**INPUT RECORDS:**
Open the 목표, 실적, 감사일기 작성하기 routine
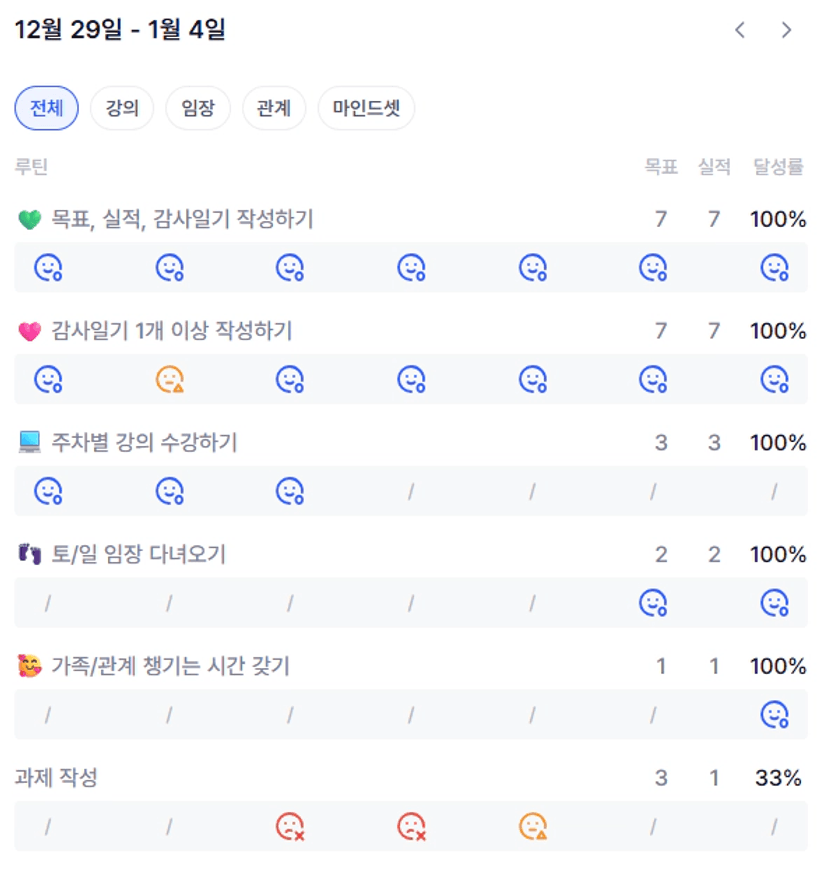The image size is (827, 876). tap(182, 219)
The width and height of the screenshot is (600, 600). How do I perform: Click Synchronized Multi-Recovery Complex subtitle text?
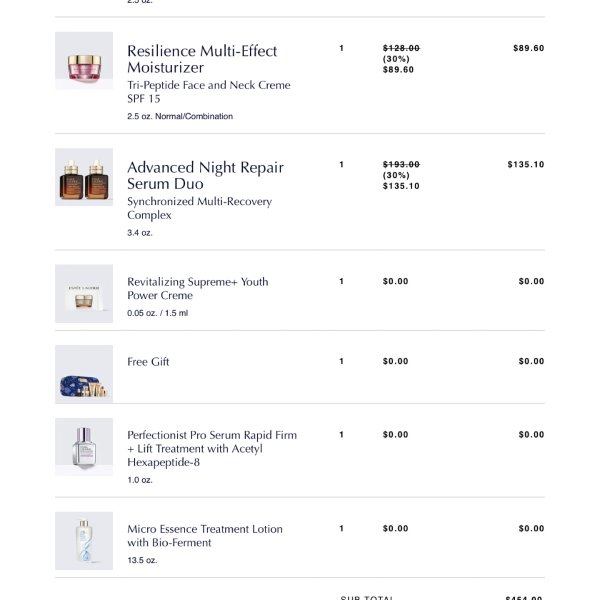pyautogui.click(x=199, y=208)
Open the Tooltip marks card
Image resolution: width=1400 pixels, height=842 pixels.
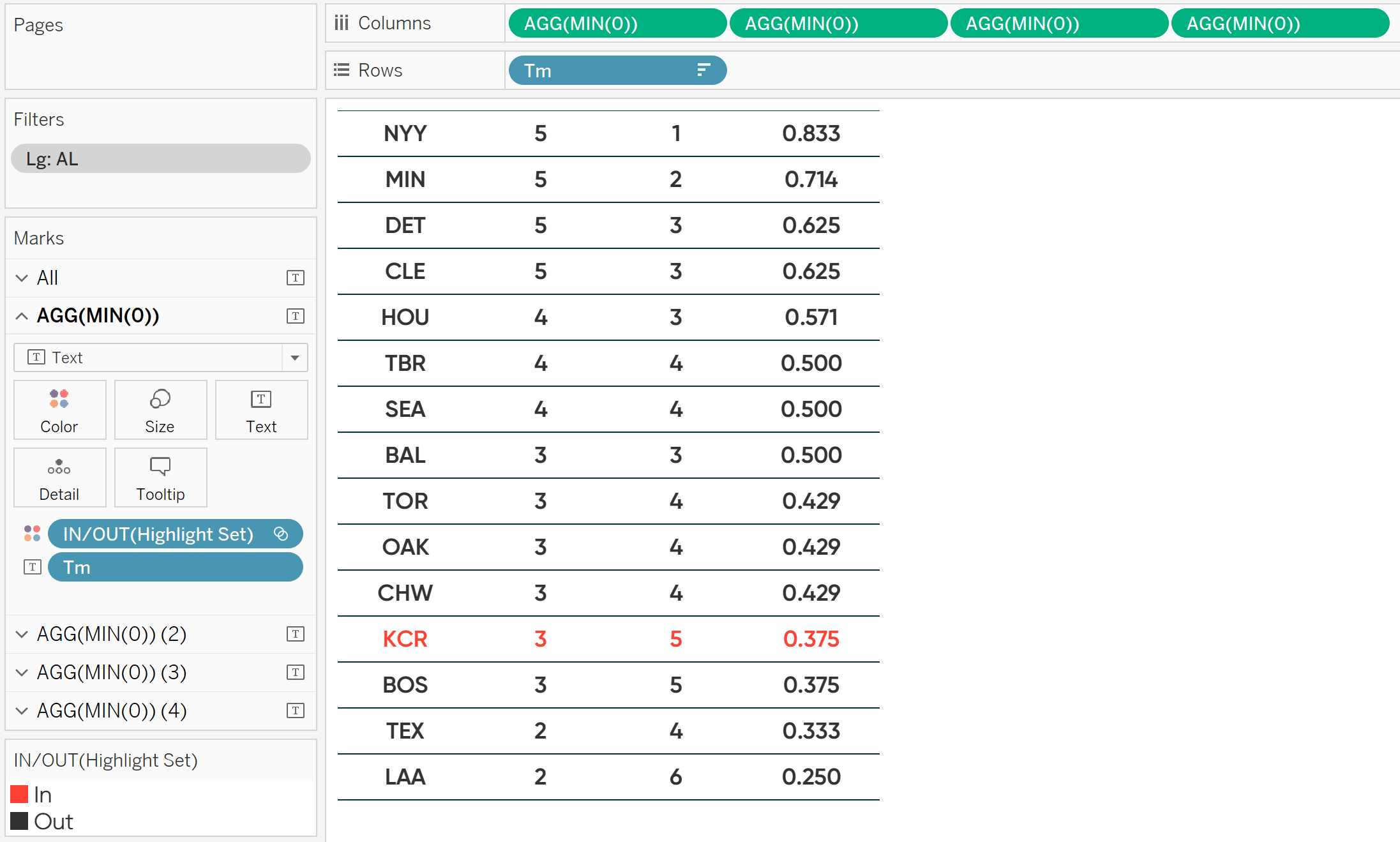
* * *
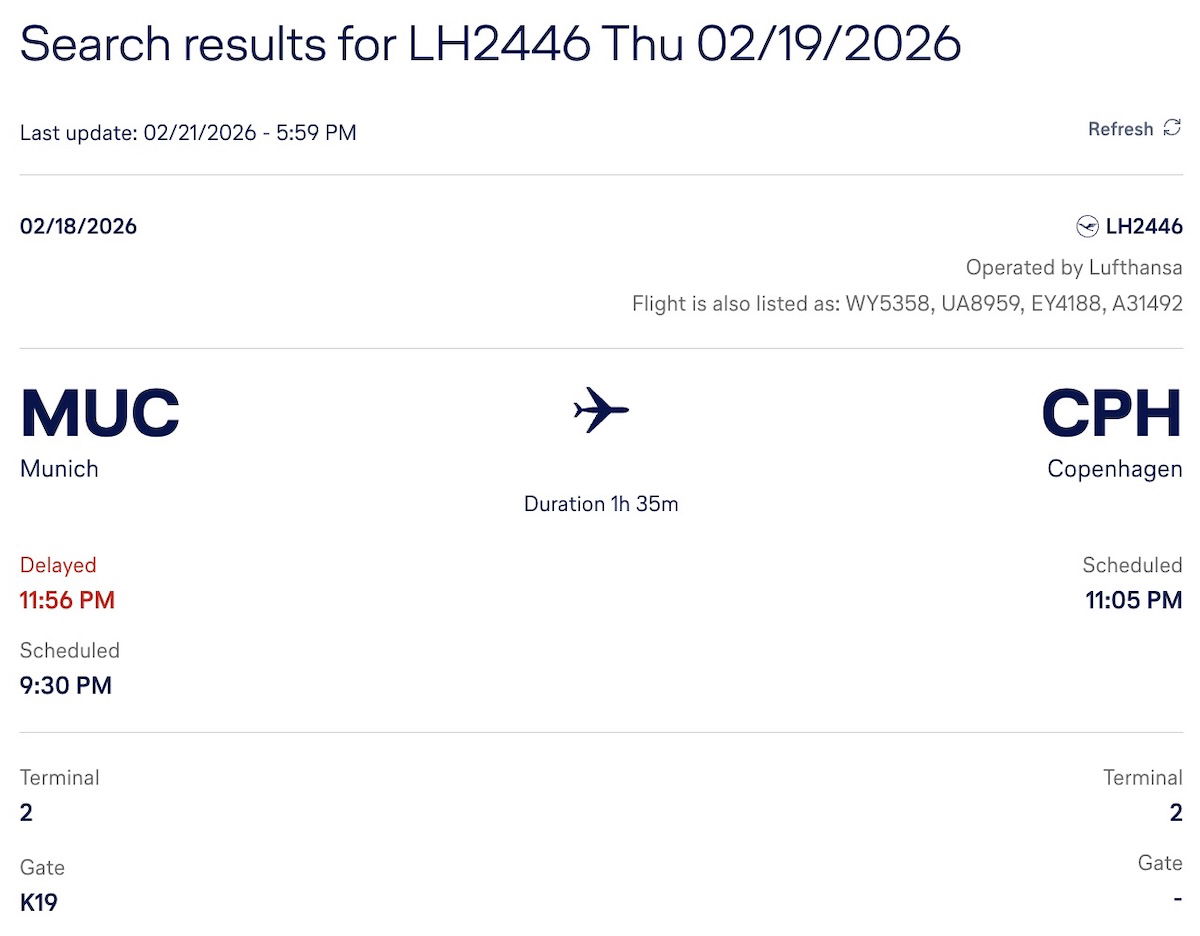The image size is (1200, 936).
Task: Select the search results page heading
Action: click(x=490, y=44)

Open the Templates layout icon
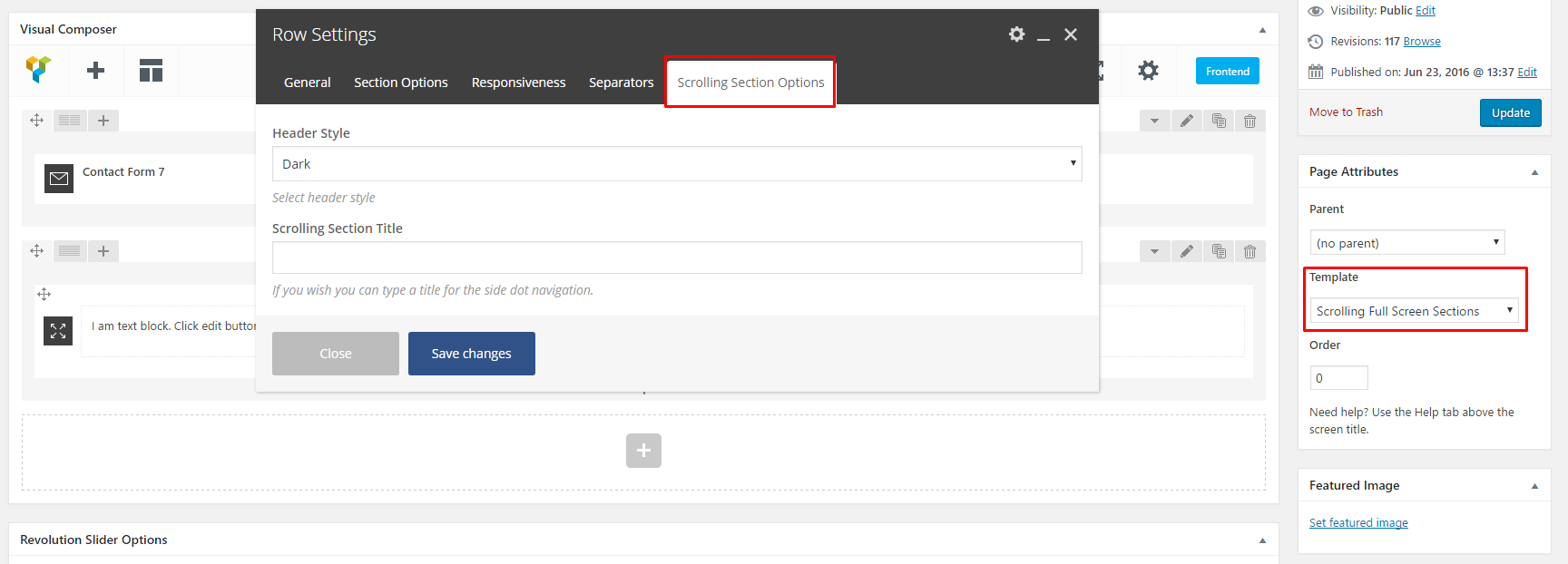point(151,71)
...
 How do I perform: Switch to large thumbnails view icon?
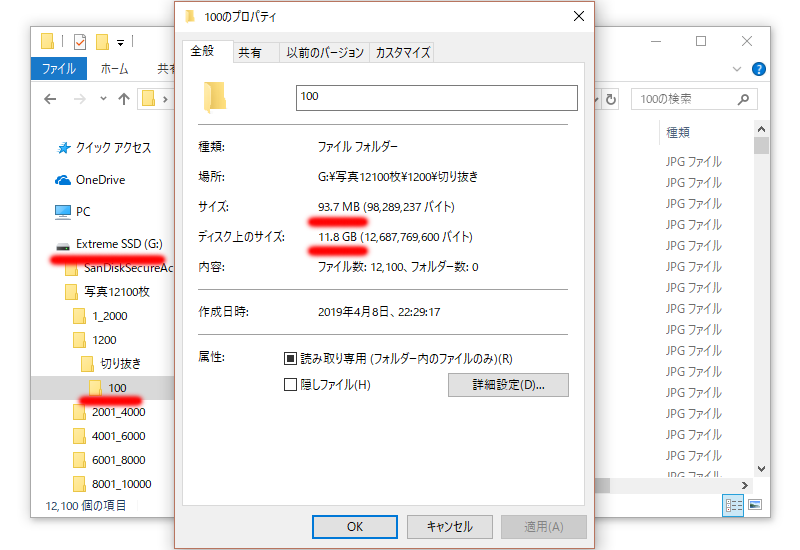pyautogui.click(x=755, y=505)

**GOAL OF THE EXERCISE:** The line holding "Open the 목표, 실적, 감사일기 작성하기 routine" starts the copy and the line holding "Image resolution: width=1400" ends it. Repeat those two lines above and all between them exactly, leaving out pictures.

**RESPONSE AREA:**
Open the 목표, 실적, 감사일기 작성하기 routine
The image size is (827, 876). tap(182, 219)
The width and height of the screenshot is (600, 600). How do I perform: Click Synchronized Multi-Recovery Complex subtitle text?
pyautogui.click(x=199, y=208)
Open the Tooltip marks card
Image resolution: width=1400 pixels, height=842 pixels.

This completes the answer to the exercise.